● TASK DETAILS
Rewrite all of the entries below, changing every occurrence of "GUI agent" to "desktop agent" and leaving everything else unchanged.
···
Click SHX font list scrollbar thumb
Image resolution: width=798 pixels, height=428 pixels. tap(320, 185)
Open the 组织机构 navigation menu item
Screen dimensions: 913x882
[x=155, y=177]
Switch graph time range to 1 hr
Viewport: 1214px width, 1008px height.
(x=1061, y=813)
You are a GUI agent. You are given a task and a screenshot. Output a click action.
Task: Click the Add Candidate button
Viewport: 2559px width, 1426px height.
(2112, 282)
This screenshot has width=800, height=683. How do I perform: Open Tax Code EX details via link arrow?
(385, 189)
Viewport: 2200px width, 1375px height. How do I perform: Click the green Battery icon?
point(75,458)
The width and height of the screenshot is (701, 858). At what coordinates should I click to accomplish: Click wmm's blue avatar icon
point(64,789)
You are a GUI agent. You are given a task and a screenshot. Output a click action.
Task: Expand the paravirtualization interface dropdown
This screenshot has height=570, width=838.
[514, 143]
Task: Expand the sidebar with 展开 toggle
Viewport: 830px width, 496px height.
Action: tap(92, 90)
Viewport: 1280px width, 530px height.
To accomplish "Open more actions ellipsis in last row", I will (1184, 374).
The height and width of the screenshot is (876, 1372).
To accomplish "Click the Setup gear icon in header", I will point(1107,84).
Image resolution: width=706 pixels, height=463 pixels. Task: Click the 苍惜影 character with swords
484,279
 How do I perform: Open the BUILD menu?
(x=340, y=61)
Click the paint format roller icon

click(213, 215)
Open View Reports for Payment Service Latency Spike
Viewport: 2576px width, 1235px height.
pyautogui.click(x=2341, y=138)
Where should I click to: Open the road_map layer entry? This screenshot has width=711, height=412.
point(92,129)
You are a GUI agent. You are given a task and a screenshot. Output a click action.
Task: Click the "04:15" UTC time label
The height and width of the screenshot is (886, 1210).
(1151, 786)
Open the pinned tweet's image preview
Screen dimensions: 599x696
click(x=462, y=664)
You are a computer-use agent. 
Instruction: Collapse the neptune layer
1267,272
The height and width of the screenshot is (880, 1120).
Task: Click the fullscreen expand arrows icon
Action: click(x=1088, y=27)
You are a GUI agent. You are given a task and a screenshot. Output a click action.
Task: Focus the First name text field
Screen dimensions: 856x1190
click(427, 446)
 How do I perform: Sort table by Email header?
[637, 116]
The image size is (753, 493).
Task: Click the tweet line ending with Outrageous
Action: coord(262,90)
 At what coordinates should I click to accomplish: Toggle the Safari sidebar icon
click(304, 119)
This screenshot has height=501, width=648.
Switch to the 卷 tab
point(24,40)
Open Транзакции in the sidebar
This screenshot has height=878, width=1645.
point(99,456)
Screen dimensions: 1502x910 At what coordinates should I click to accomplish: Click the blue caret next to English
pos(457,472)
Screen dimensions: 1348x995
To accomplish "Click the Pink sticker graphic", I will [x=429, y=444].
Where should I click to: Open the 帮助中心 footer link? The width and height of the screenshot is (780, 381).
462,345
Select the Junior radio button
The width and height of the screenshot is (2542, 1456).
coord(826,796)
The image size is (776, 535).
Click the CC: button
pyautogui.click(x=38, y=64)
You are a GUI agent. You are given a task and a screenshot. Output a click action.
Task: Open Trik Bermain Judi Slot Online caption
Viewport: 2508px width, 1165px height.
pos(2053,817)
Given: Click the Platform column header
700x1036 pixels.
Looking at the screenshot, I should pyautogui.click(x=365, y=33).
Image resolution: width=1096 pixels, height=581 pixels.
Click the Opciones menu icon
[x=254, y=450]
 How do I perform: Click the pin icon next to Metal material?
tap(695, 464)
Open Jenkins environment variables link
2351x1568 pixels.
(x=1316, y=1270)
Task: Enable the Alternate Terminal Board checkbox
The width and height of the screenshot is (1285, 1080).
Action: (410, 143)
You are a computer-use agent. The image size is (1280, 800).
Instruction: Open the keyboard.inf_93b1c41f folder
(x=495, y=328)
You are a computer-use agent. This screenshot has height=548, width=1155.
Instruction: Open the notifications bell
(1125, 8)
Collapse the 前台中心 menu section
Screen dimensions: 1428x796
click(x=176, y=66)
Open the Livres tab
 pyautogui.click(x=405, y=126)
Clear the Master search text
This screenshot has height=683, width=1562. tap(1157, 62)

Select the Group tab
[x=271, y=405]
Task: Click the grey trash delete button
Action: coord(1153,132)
···
● SOLVED PROBLEM
Click SHX font list scrollbar thumb
Image resolution: width=798 pixels, height=428 pixels. tap(320, 185)
Open the 组织机构 navigation menu item
Screen dimensions: 913x882
[x=155, y=177]
Switch graph time range to 1 hr
Viewport: 1214px width, 1008px height.
(x=1061, y=813)
You are a desktop agent. You are given a task and a screenshot. Output a click action.
Task: Click the Add Candidate button
Viewport: 2559px width, 1426px height.
(2112, 282)
This screenshot has width=800, height=683. How do I perform: Open Tax Code EX details via link arrow?
(385, 189)
Viewport: 2200px width, 1375px height. How do I perform: Click the green Battery icon?
point(75,458)
The width and height of the screenshot is (701, 858). At what coordinates should I click to accomplish: Click wmm's blue avatar icon
point(64,789)
You are a desktop agent. You are given a task and a screenshot. Output a click action.
Task: Expand the paravirtualization interface dropdown
This screenshot has height=570, width=838.
[514, 143]
Task: Expand the sidebar with 展开 toggle
Viewport: 830px width, 496px height.
Action: tap(92, 90)
Viewport: 1280px width, 530px height.
To accomplish "Open more actions ellipsis in last row", I will (1184, 374).
The height and width of the screenshot is (876, 1372).
To accomplish "Click the Setup gear icon in header", I will point(1107,84).
Image resolution: width=706 pixels, height=463 pixels. Task: Click the 苍惜影 character with swords
484,279
 How do I perform: Open the BUILD menu?
(x=340, y=61)
Click the paint format roller icon

click(213, 215)
Open View Reports for Payment Service Latency Spike
Viewport: 2576px width, 1235px height.
pyautogui.click(x=2341, y=138)
Where should I click to: Open the road_map layer entry? This screenshot has width=711, height=412.
point(92,129)
You are a desktop agent. You are given a task and a screenshot. Output a click action.
Task: Click the "04:15" UTC time label
The height and width of the screenshot is (886, 1210).
(1151, 786)
Open the pinned tweet's image preview
Screen dimensions: 599x696
click(x=462, y=664)
You are a computer-use agent. 
Instruction: Collapse the neptune layer
1267,272
The height and width of the screenshot is (880, 1120).
Task: Click the fullscreen expand arrows icon
Action: click(x=1088, y=27)
You are a desktop agent. You are given a task and a screenshot. Output a click action.
Task: Focus the First name text field
Screen dimensions: 856x1190
click(427, 446)
 How do I perform: Sort table by Email header?
[637, 116]
The image size is (753, 493).
Task: Click the tweet line ending with Outrageous
Action: coord(262,90)
 At what coordinates should I click to accomplish: Toggle the Safari sidebar icon
click(304, 119)
This screenshot has height=501, width=648.
Switch to the 卷 tab
point(24,40)
Open Транзакции in the sidebar
This screenshot has height=878, width=1645.
point(99,456)
Screen dimensions: 1502x910 At what coordinates should I click to accomplish: Click the blue caret next to English
pos(457,472)
Screen dimensions: 1348x995
To accomplish "Click the Pink sticker graphic", I will [x=429, y=444].
Where should I click to: Open the 帮助中心 footer link? The width and height of the screenshot is (780, 381).
462,345
Select the Junior radio button
The width and height of the screenshot is (2542, 1456).
coord(826,796)
The image size is (776, 535).
Click the CC: button
pyautogui.click(x=38, y=64)
You are a desktop agent. You are given a task and a screenshot. Output a click action.
Task: Open Trik Bermain Judi Slot Online caption
Viewport: 2508px width, 1165px height.
pos(2053,817)
Given: Click the Platform column header
700x1036 pixels.
Looking at the screenshot, I should pyautogui.click(x=365, y=33).
Image resolution: width=1096 pixels, height=581 pixels.
Click the Opciones menu icon
[x=254, y=450]
 How do I perform: Click the pin icon next to Metal material?
tap(695, 464)
Open Jenkins environment variables link
2351x1568 pixels.
(x=1316, y=1270)
Task: Enable the Alternate Terminal Board checkbox
The width and height of the screenshot is (1285, 1080).
Action: (410, 143)
You are a computer-use agent. The image size is (1280, 800).
Instruction: Open the keyboard.inf_93b1c41f folder
(x=495, y=328)
You are a computer-use agent. This screenshot has height=548, width=1155.
Instruction: Open the notifications bell
(1125, 8)
Collapse the 前台中心 menu section
Screen dimensions: 1428x796
click(x=176, y=66)
Open the Livres tab
 pyautogui.click(x=405, y=126)
Clear the Master search text
This screenshot has height=683, width=1562. tap(1157, 62)

Select the Group tab
[x=271, y=405]
Task: Click the grey trash delete button
Action: coord(1153,132)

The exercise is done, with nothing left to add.